Given records
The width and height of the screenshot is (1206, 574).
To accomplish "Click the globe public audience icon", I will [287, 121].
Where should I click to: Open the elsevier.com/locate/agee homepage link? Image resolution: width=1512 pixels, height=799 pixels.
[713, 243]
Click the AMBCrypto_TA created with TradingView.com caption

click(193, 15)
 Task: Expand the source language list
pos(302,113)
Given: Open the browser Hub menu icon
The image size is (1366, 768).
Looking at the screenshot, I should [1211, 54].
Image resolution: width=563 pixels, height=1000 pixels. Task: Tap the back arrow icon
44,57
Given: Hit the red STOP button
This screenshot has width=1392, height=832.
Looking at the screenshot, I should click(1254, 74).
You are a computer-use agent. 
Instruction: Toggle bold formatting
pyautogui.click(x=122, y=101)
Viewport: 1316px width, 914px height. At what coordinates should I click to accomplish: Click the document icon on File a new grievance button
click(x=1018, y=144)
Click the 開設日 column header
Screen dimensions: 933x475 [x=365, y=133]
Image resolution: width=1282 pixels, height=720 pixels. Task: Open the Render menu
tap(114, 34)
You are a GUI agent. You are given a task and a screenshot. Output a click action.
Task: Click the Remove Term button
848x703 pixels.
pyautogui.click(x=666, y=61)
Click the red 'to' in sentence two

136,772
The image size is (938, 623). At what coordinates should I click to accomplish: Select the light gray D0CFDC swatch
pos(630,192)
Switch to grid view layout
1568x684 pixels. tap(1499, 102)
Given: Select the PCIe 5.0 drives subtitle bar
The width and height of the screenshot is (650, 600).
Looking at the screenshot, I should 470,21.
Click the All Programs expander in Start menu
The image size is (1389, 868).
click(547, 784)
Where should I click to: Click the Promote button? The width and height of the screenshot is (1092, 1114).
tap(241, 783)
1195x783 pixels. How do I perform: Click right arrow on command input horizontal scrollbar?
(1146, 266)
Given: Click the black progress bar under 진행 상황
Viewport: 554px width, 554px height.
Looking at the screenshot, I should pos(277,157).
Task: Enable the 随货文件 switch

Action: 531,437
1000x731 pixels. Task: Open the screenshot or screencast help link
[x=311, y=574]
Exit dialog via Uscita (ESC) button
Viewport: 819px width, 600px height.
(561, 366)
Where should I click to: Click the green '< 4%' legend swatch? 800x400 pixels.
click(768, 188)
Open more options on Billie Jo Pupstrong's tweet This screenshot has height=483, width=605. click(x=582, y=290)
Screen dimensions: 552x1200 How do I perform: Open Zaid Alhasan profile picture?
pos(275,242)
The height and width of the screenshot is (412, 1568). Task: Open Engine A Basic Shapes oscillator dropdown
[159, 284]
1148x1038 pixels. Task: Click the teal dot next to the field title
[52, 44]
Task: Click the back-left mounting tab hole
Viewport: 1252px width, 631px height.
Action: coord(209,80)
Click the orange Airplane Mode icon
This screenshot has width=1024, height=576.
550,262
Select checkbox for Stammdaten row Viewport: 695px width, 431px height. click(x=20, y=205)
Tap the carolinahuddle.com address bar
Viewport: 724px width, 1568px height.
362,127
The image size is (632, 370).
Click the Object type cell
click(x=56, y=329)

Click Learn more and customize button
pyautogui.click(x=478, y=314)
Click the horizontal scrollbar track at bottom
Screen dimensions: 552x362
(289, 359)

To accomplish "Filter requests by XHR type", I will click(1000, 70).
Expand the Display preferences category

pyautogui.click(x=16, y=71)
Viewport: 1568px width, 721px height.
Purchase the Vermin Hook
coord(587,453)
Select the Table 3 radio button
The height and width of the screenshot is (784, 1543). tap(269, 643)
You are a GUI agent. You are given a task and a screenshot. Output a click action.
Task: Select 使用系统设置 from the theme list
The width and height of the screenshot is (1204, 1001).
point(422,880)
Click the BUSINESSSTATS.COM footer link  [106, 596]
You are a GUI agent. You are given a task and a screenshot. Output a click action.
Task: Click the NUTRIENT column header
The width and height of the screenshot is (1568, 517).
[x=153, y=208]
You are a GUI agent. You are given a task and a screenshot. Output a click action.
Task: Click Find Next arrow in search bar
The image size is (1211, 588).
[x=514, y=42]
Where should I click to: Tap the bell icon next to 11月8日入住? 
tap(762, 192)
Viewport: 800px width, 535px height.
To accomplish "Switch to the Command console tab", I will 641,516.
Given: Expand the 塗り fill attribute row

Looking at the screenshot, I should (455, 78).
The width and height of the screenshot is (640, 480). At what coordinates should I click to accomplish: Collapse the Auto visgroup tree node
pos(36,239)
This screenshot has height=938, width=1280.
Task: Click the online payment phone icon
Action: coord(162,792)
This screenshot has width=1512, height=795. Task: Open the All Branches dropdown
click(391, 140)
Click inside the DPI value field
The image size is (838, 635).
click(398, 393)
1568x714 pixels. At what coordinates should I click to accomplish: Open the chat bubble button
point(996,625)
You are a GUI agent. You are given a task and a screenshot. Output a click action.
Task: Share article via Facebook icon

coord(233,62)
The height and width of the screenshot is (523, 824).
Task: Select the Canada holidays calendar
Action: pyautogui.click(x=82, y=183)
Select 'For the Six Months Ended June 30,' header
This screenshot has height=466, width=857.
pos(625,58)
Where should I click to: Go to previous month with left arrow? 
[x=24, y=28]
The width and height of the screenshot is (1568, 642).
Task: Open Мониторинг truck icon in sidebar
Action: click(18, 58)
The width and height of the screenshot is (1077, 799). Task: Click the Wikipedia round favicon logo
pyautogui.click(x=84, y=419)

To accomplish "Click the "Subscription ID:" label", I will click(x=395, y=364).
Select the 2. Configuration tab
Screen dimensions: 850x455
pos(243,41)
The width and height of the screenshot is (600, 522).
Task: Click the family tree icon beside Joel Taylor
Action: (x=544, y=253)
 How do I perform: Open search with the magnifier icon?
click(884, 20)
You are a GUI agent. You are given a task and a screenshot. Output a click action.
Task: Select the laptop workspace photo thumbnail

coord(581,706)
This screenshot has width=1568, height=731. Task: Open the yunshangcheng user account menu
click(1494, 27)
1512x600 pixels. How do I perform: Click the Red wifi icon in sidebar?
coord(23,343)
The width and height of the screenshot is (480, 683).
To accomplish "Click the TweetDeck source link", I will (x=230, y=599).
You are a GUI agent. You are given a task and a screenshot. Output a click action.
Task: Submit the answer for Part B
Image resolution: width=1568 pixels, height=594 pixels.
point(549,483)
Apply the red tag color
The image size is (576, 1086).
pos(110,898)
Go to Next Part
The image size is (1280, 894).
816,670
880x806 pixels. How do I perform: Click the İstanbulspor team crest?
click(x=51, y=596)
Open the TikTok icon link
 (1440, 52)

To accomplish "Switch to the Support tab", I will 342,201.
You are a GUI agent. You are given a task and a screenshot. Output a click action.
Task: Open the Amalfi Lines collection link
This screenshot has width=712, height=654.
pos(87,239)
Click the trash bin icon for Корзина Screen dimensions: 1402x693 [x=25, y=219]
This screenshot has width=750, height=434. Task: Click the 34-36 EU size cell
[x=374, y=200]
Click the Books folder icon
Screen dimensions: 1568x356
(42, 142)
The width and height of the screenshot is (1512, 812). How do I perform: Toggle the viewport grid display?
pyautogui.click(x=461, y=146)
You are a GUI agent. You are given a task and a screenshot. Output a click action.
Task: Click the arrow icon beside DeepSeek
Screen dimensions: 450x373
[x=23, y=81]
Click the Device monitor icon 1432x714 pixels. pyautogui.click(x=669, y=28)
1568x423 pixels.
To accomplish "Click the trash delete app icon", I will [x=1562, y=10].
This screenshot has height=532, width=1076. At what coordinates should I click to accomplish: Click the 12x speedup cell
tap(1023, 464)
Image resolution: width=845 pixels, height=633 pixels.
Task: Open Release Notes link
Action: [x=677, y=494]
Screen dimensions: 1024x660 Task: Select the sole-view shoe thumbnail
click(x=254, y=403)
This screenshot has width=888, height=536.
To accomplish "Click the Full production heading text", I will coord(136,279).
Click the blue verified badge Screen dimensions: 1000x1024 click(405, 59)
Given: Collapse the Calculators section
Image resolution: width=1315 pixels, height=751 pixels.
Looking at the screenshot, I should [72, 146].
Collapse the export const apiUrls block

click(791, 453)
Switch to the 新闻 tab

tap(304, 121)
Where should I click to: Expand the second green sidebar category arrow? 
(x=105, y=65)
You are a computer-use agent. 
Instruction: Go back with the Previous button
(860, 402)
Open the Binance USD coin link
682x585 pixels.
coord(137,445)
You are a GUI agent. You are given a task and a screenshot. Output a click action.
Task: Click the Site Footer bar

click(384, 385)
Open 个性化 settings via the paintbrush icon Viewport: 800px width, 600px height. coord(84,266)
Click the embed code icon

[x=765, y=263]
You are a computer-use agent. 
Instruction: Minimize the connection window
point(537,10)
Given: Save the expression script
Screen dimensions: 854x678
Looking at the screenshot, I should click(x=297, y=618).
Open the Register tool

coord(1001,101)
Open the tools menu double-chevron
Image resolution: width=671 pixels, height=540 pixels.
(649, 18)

Instructions for the task
Copy each line of the entries in which the string "Part" is found.

Solution to this exercise
Task: Submit the answer for Part B
Go to Next Part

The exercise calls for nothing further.